That is how activity begins to sound like completion.
On July 13, Kai’s feedback was gathered. The reports were grouped into
possible workstreams. The need for asset processing was identified. The
Boo-Boo-1 naming question remained open.
No artwork was processed. No archival or game-sized assets were created. No code changed in Boo-Boo Story. Fable did not implement anything. No implementation pull request was opened.
That stopping point does not make the planning meaningless. It makes the next step clearer.
The artwork should be prepared and visually verified first. Then one tightly bounded concern can be passed to the implementation agent with the relevant repository evidence and explicit non-goals. The other reports can remain in the queue without being smuggled into the same change.
Starting a new job changed the number of hours available to this project. It did not change the standard for describing what happened during them.

## Complete the following
[1] Return the passage of the project update from "That is how" to "next step clearer." word for word.
[2] Write the next part of the Boo-Boo Story project update, picking up after its final sentence.
The records that follow come from a separate source.

## Supplied information

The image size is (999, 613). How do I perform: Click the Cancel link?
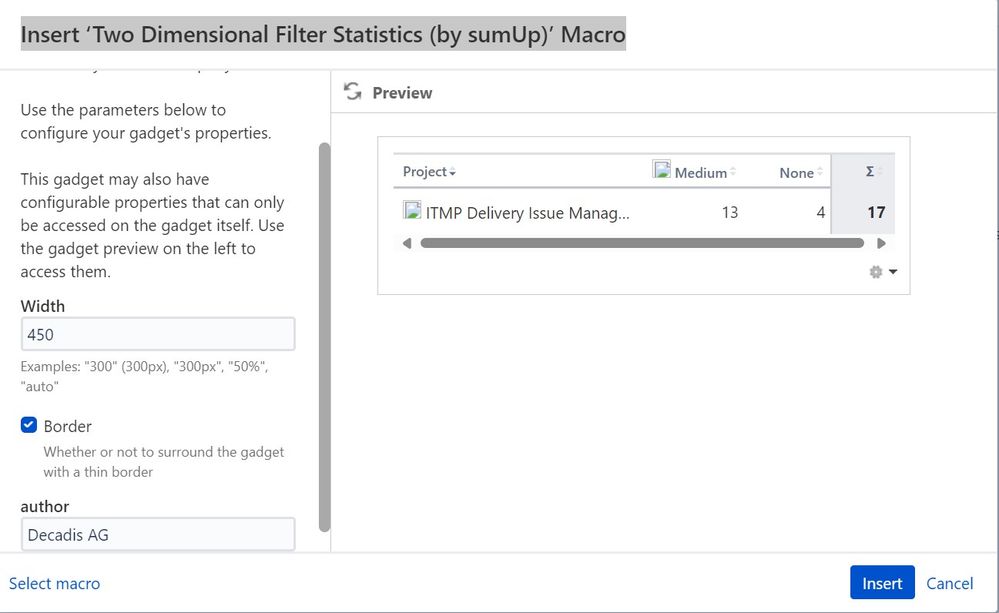tap(949, 583)
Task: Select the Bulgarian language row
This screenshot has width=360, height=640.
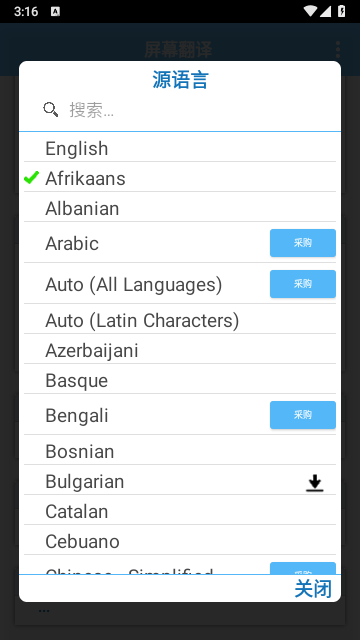Action: (x=180, y=480)
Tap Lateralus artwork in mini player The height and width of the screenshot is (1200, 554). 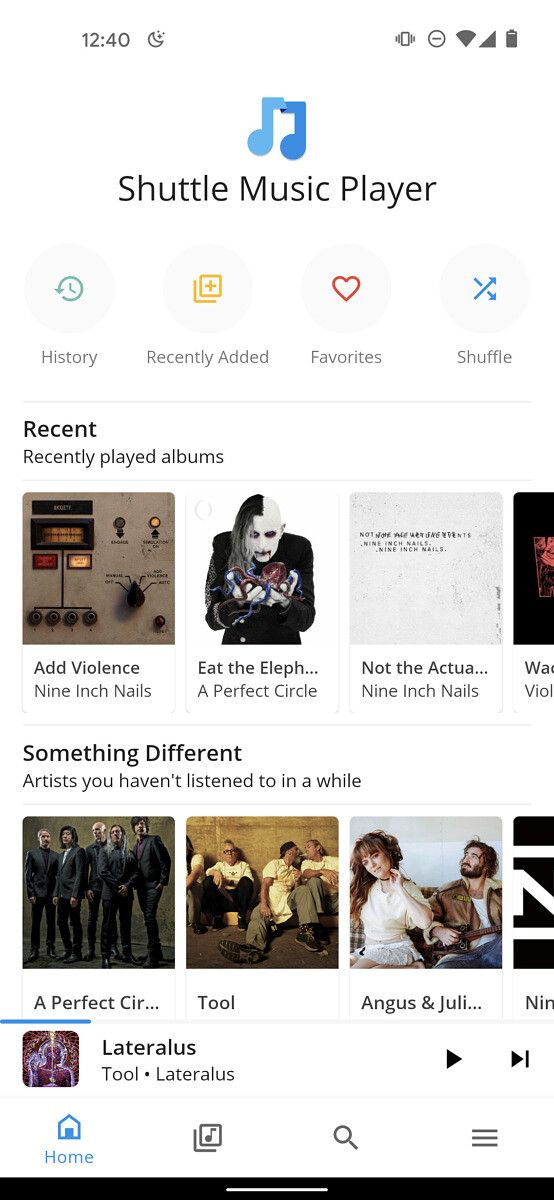point(51,1059)
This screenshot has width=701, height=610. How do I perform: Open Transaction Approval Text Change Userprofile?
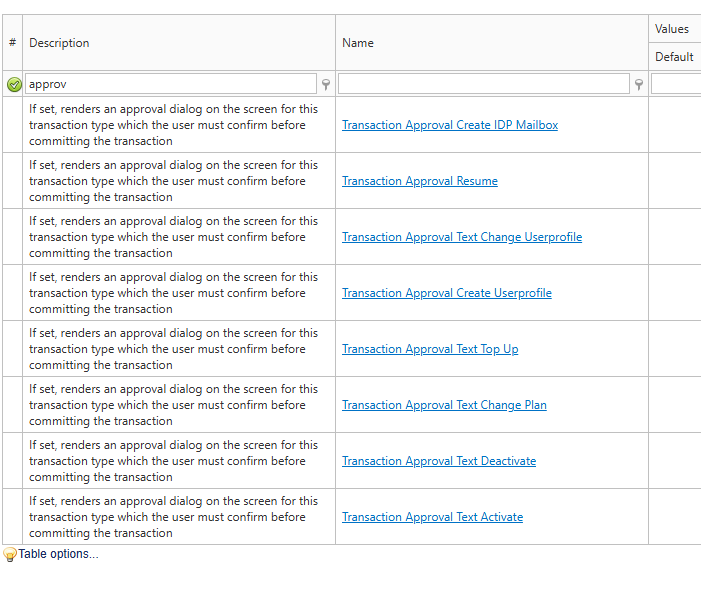pyautogui.click(x=462, y=237)
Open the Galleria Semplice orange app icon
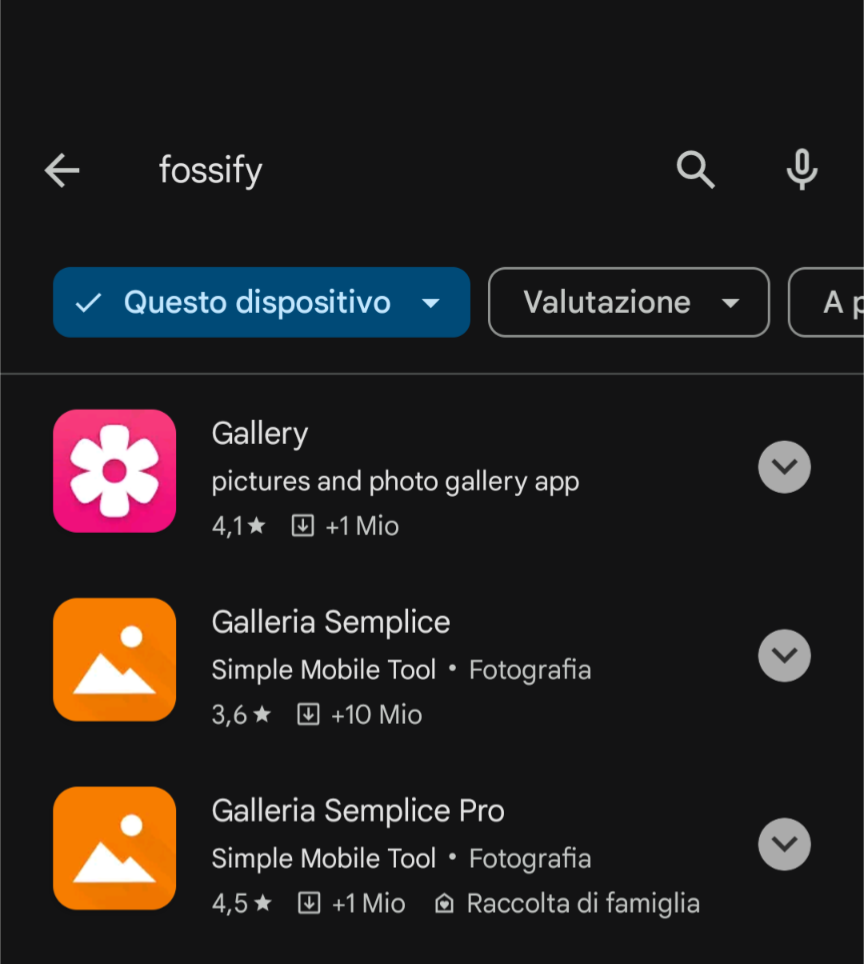The image size is (864, 964). coord(114,659)
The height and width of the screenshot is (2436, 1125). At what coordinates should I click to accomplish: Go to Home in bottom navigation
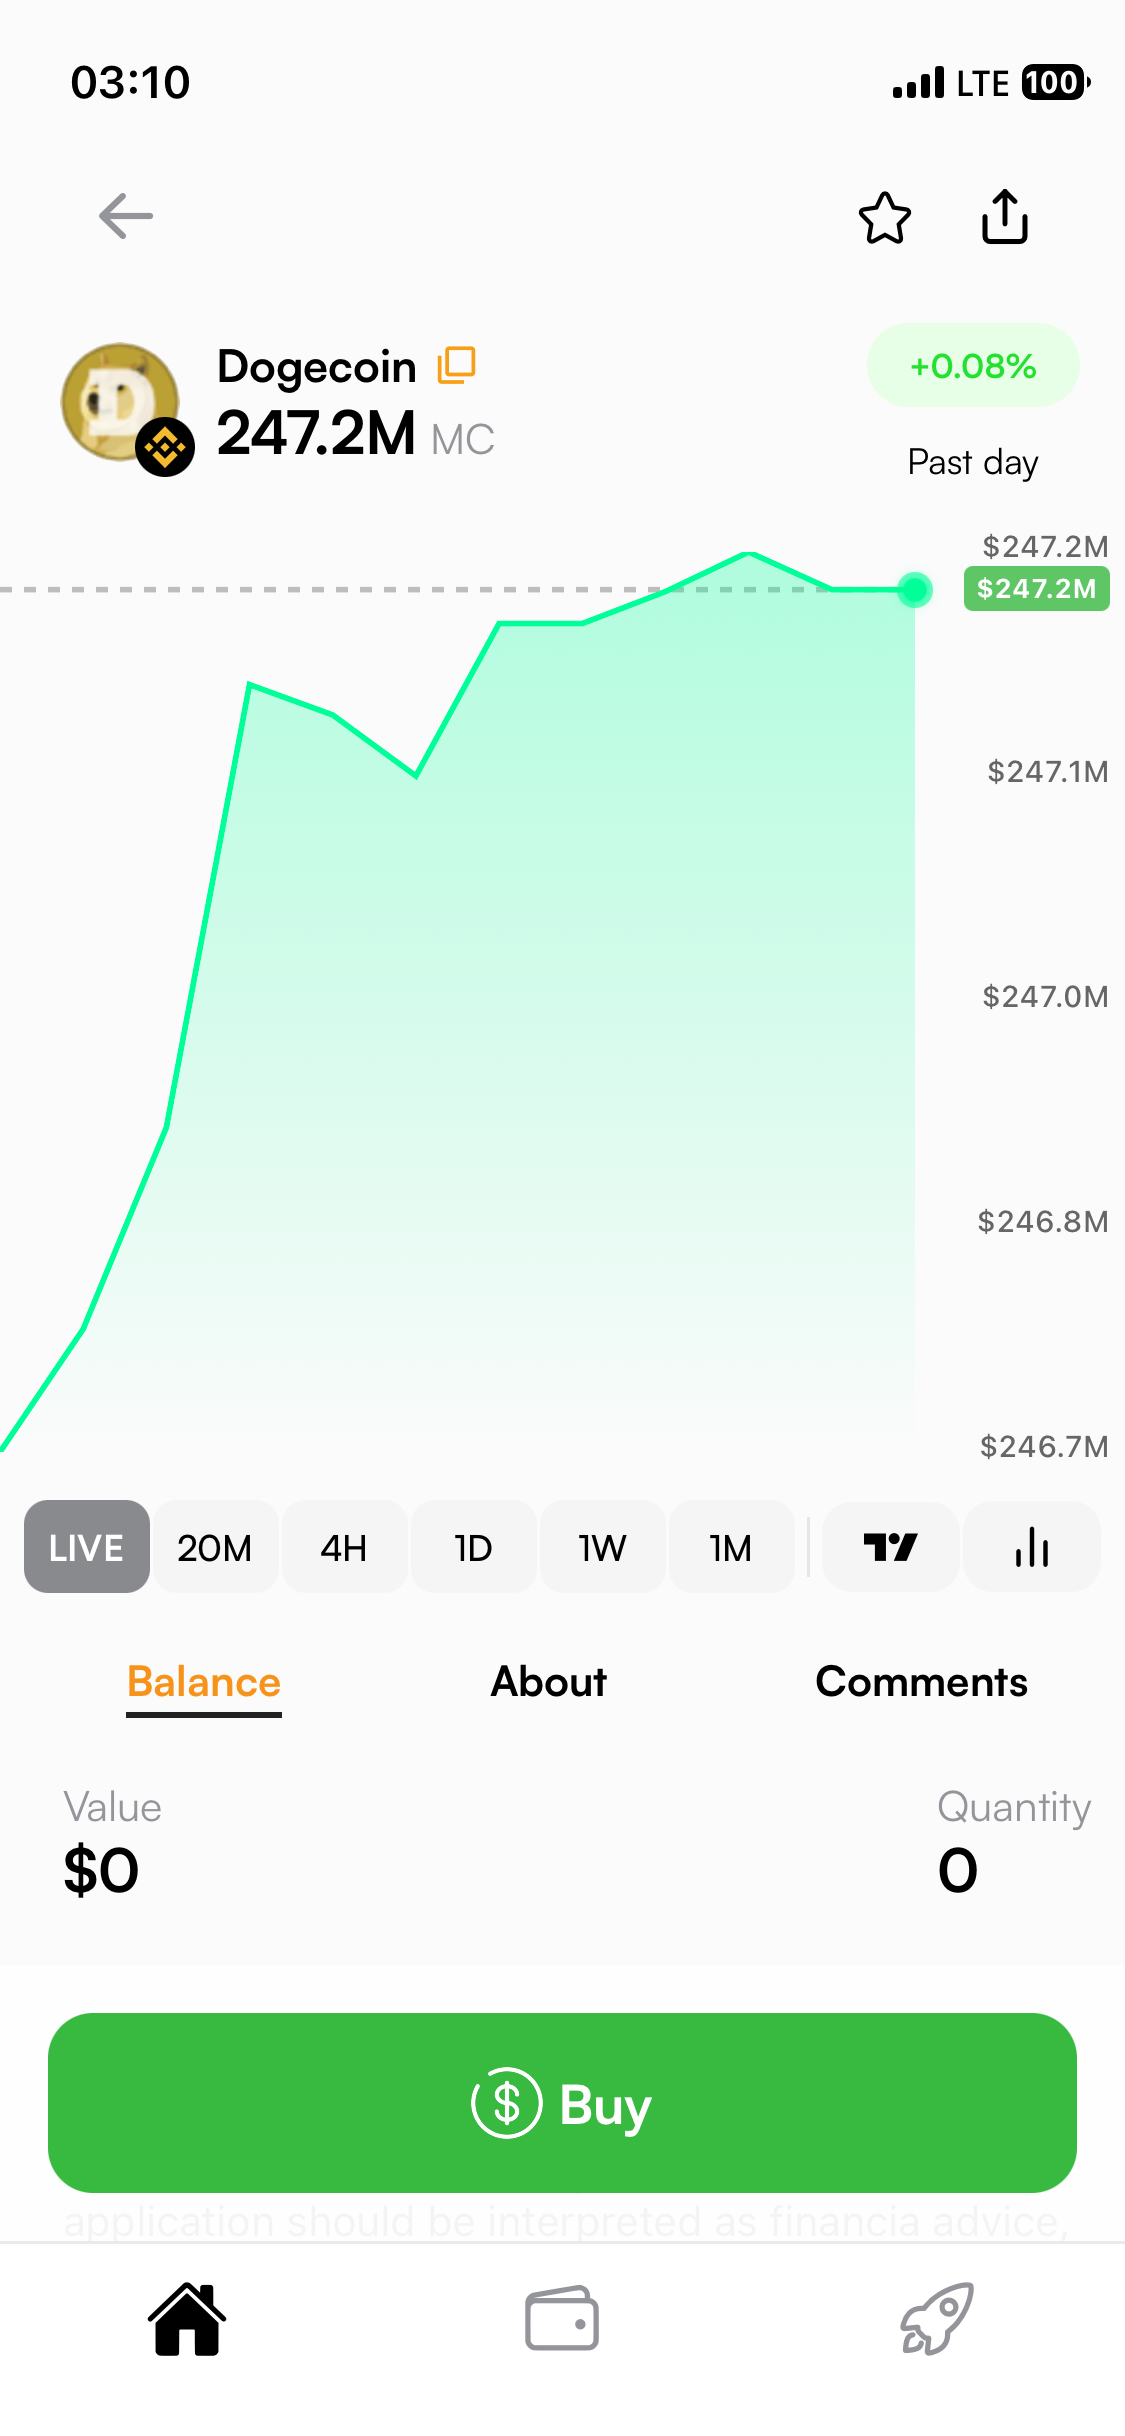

## Answer list
[1]
That is how activity begins to sound like completion.
On July 13, Kai’s feedback was gathered. The reports were grouped into
possible workstreams. The need for asset processing was identified. The
Boo-Boo-1 naming question remained open.
No artwork was processed. No archival or game-sized assets were created. No code changed in Boo-Boo Story. Fable did not implement anything. No implementation pull request was opened.
That stopping point does not make the planning meaningless. It makes the next step clearer.

[2]
The project can continue at a pace that fits the new constraint. That will require smaller pieces, clearer stopping points, and more deliberate choices about what earns an implementation session.
Less time does not make planning count as shipped code.
It makes intentional scoping count for more.
Outcome
Day 73 was the first day of my new job and the first day this project operated within a meaningfully smaller block of personal development time.
The only Boo-Boo Story activity was an initial Claude planning session around Kai’s latest bug reports and artwork. The session grouped the work into possible flamethrower animation, Boo-Boo-1 movement parity, house replacement, and enemy-redesign concerns. It also identified that the photographed bad-guy and fire artwork will likely need orientation and segmentation work, while the house may fit the existing ink-extraction path. Archival and game-sized assets should remain separate under the established Kai asset pipeline.
The plan remains preliminary. The meaning of “needs to be called Boo-Boo-1” is unresolved, and no implementation choice was made on Kai’s behalf.
No assets were processed, no code was changed, Fable performed no implementation, and no Boo-Boo Story pull request was opened. The next useful step is to prepare and verify the supplied artwork, then hand off one bounded task at a time at a pace that fits the new constraint.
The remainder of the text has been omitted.